Merendeiros e assistentes escolar e de creche lotados na Secretaria de Educação (Seme) de Rio Branco que aderirem à paralisação de advertência convocada para esta segunda-feira (2), data de início do ano letivo, terão seus pontos cortados. Foi o que informou a procuradoria do Município.
A pedido da prefeitura, a Justiça concedeu neste sábado tutela de emergência em desfavor do movimento, considerando-o ilegal por se tratar de interrupção de serviço essencial. O ato foi convocado pelo Sindicato dos Servidores Municipais de Rio Branco (SSERMURB) e informado à gestão na sexta (28).
Os trabalhadores pleiteiam melhorias salariais, adicional de insalubridade e outros pontos que, segundo eles, vem sendo negociados desde 2018. Estava previsto para a segunda-feira também uma reunião para avaliar deflagração de greve. Além do corte no ponto, se descumprida a determinação judicial, o SSERMURB deverá pagar multa de R$ 10 mil por cada hora não trabalhada pelos servidores.

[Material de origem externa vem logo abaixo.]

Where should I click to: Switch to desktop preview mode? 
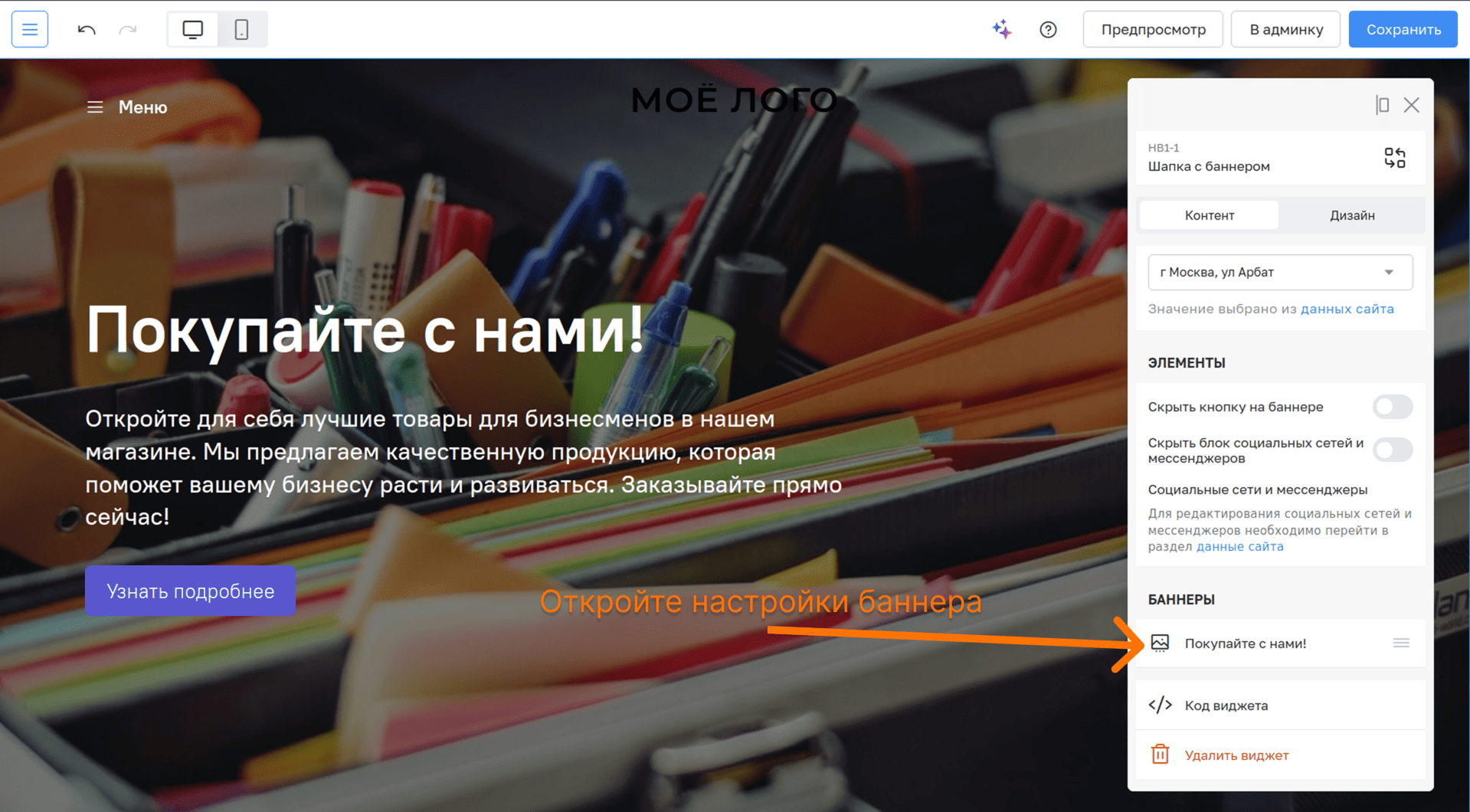click(x=193, y=30)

Mais cedo, a prefeitura publicou nota endereçada à comunidade escolar e à população. Ela esclarece as negociações que vem sendo feitas pelas categorias, fala de dificuldades orçamentárias para a não pactuação de algumas demandas e comemora a ação da Justiça de proibir a paralisação de advertência.
Em resposta, a Comissão de Merendeiros também lançou nota repudiando a ilegalidade do movimento. A categoria informou que vai respeitar a decisão judicial, porém disse continuar ciente “que nosso direitos fundamentais estão sendo violados há muitos anos”.

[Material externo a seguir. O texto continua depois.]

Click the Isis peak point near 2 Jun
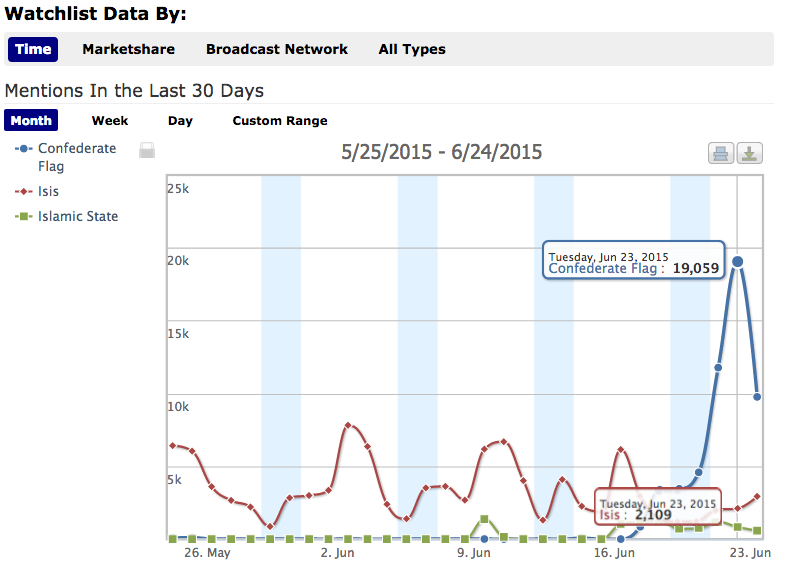The width and height of the screenshot is (790, 572). [348, 426]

O grupo, que diz receber menos de um salário mínimo, afirma que a reposição salarial oferecida pela prefeitura não configura aumento. Eles pleiteiam ainda que o adicional de insalubridade, já pactuado com a gestão, seja baseado em laudo técnico ao invés de acordo patronal. Sugerem também que o sindicato agiu de forma inexperiente e isso favoreceu a derrota do movimento na Justiça. “Isto será esclarecido o mais breve possível”.
“Por fim, deixamos nossa indignação registrada, queremos que a sociedade acreana saiba que estamos lutando apenas por nossos direitos”, finalizam.